Cheyenne Bodie arrives in Winslow with a letter for the banker, Mr. Smaller, to find a cantankerous marshal and a town that despises him for being a bit too zealous in doing his job and for being responsible for the railroad deciding to bypass Winslow, at great financial loss to the businessmen who run the town. The latter is the real reason they hate him. Grant has only three days left in his contract and everyone, from Mercer the mayor to Scott the barkeep, can't wait to say goodbye. Until, that is, the McGuires get away with the town's money. When Grant is wounded, Cheyenne is made deputy and realizes that the only man in town he can rely on for help is Lukas, the town drunk. He goes after the bank robbers but begins to suspect that the marshal hasn't been as supportive as he expected. In this story there are layers of deception and malice that in the end it's up to Cheyenne to unravel. The final showdown between the McGuire gang and the lawmen is as justifiable as it is inevitable but, especially for Tom Grant, sad nonetheless.

Recorded information:
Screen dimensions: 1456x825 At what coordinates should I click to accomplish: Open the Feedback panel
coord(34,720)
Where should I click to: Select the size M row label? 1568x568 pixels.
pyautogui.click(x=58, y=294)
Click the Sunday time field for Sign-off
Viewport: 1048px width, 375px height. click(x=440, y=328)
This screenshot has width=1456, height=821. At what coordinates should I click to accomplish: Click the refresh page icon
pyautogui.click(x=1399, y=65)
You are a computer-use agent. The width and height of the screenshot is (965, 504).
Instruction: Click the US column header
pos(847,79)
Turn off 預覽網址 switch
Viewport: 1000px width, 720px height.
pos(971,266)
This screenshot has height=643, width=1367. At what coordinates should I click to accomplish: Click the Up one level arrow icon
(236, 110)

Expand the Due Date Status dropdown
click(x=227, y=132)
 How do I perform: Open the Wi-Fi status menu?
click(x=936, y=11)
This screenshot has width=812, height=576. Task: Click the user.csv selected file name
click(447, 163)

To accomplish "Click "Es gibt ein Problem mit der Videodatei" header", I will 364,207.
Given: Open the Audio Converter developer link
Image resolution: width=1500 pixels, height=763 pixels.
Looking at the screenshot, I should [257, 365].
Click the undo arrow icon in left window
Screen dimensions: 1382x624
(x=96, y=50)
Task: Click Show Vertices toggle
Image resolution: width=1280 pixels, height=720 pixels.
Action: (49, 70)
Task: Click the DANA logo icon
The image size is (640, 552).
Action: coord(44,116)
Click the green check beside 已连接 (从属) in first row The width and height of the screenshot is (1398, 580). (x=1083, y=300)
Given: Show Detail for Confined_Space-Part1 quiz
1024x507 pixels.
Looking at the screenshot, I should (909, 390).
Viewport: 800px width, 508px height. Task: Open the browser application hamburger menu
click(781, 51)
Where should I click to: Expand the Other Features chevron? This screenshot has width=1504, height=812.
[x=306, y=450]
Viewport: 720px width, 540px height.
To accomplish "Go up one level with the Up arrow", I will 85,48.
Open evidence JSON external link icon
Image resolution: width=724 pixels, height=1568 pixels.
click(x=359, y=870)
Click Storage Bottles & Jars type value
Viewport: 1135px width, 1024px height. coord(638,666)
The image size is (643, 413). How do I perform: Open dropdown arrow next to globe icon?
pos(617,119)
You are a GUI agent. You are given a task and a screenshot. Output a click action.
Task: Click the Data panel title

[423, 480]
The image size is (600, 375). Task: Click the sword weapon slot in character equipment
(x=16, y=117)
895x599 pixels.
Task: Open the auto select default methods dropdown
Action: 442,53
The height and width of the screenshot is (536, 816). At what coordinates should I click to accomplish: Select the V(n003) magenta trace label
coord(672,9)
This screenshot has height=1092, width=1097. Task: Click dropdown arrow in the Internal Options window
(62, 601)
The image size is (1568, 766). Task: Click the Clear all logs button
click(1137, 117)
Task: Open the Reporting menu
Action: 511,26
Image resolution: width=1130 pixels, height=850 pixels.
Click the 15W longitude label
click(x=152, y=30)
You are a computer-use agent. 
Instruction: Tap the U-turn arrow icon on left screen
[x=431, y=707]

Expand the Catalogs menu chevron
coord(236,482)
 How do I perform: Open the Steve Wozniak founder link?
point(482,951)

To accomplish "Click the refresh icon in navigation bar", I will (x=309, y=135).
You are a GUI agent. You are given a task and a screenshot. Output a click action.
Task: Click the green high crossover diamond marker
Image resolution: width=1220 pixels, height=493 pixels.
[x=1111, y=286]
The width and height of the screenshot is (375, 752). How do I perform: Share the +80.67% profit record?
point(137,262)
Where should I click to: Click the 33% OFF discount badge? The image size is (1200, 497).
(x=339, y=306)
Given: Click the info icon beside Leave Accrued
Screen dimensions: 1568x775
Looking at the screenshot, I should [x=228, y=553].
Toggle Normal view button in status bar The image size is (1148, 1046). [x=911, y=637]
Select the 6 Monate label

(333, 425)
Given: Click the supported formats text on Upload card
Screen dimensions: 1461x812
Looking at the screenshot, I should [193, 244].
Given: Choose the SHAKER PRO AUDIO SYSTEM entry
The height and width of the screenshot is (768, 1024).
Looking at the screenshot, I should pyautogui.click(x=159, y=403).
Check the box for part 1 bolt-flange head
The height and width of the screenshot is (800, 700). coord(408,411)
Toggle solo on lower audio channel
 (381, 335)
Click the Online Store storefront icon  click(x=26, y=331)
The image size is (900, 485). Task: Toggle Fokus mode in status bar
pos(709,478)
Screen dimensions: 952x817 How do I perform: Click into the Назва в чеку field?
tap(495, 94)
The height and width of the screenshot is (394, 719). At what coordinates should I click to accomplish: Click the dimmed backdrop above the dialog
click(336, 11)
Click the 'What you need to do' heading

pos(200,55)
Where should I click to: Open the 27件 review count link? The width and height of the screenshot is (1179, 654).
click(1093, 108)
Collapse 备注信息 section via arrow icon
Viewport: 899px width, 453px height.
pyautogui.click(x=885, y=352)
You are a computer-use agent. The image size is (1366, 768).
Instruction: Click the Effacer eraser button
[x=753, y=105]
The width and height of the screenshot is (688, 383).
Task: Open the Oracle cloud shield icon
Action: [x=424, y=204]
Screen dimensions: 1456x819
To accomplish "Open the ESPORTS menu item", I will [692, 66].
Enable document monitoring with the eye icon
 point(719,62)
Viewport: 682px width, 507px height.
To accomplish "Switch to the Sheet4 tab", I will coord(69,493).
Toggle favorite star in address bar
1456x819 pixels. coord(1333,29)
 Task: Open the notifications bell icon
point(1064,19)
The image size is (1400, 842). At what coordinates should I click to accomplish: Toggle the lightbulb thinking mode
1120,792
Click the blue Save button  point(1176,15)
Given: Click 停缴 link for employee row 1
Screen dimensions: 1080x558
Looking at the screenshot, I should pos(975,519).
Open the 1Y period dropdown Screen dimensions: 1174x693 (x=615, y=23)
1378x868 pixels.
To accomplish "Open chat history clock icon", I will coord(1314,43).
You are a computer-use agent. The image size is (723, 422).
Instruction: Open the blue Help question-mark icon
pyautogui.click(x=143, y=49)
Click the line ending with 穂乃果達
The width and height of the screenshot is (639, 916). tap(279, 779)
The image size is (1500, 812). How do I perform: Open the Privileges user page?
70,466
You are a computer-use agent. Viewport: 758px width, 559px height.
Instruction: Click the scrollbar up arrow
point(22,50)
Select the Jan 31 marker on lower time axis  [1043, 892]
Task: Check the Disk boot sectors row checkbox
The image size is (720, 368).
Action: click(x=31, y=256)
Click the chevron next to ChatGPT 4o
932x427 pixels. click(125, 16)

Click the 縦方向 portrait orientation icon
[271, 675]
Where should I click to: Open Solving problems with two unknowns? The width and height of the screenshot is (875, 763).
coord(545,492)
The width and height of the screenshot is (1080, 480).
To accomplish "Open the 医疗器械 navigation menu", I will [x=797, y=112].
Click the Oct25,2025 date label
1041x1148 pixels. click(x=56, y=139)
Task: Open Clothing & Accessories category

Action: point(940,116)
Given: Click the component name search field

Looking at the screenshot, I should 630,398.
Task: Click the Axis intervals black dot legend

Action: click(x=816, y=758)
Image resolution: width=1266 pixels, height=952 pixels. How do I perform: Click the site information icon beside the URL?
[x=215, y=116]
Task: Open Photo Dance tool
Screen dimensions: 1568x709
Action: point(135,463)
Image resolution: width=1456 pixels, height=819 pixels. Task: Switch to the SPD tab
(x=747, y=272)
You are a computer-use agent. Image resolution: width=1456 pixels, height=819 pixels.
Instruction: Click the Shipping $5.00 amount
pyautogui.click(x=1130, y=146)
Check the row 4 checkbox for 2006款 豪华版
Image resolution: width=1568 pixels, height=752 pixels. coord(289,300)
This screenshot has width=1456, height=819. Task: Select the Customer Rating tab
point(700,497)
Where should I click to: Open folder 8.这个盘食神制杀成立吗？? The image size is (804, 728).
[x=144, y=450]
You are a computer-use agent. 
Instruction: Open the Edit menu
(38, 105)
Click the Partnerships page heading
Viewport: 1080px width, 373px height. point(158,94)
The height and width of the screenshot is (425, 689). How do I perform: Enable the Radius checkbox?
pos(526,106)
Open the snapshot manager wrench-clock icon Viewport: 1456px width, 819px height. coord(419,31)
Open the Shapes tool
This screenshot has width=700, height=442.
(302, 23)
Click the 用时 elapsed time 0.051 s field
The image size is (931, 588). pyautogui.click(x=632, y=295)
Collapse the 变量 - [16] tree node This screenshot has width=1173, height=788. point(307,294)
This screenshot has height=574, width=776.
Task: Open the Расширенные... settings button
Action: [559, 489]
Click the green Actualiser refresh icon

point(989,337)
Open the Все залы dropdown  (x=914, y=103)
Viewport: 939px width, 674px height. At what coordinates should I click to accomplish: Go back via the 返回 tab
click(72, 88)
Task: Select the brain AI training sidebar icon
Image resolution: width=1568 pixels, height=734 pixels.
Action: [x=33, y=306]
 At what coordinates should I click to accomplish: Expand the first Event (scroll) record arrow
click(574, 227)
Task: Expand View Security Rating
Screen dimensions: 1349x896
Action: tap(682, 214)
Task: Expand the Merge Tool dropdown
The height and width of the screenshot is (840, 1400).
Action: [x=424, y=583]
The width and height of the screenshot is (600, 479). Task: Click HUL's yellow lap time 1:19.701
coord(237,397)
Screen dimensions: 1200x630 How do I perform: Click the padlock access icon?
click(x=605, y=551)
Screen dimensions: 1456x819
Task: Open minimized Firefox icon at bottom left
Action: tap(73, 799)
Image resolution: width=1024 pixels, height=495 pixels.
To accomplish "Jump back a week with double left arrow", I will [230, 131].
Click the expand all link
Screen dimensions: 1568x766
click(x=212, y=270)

Written instruction 1:
Based on the Cheyenne plot summary, mark each statement yes or no, and quote the words from the summary that decide it.
(a) Grant has three days left in his contract.
(b) Cheyenne comes to Winslow carrying a letter for the mayor.
(c) The railroad bypassing Winslow is the real reason the town's businessmen hate the marshal.
Written instruction 2:
Pick up the Cheyenne plot summary after its final sentence and carry it on.

Answer 1:
(a) Yes: "Grant has only three days left in his contract"
(b) No: "with a letter for the banker, Mr. Smaller"
(c) Yes: "for being responsible for the railroad deciding to bypass Winslow, at great financial loss to the businessmen who run the town. The latter is the real reason they hate him."

Answer 2:
Don Megowan has played tarnished lawmen before (as in "Star in the Dust"), flawed yet sympathetic and, in some ways, basically heroic after all. Patrice Wymore is the woman who, despite loving him, is willing to help corrupt him to satisfy her own ambitions. Except for Lukas, the townsmen are greedy and ungrateful, beholden for services rendered only so long as their self-interest is preserved. Cheyenne Bodie often encountered similar towns inhabited by like-minded citizens, and Clint Walker showed by his actions and even his facial expressions how his character felt about them. This episode ends with the upstanding townsmen coming out of church after Tom Grant's funeral and the mayor offering Cheyenne the marshal's job. "Tell you what, Mr. Mercer," he replies wryly, "you take the marshal's job for a year. If at the end of a year you're still with it, write me a letter, maybe I'll reconsider." He rides away, confident that the letter will never come.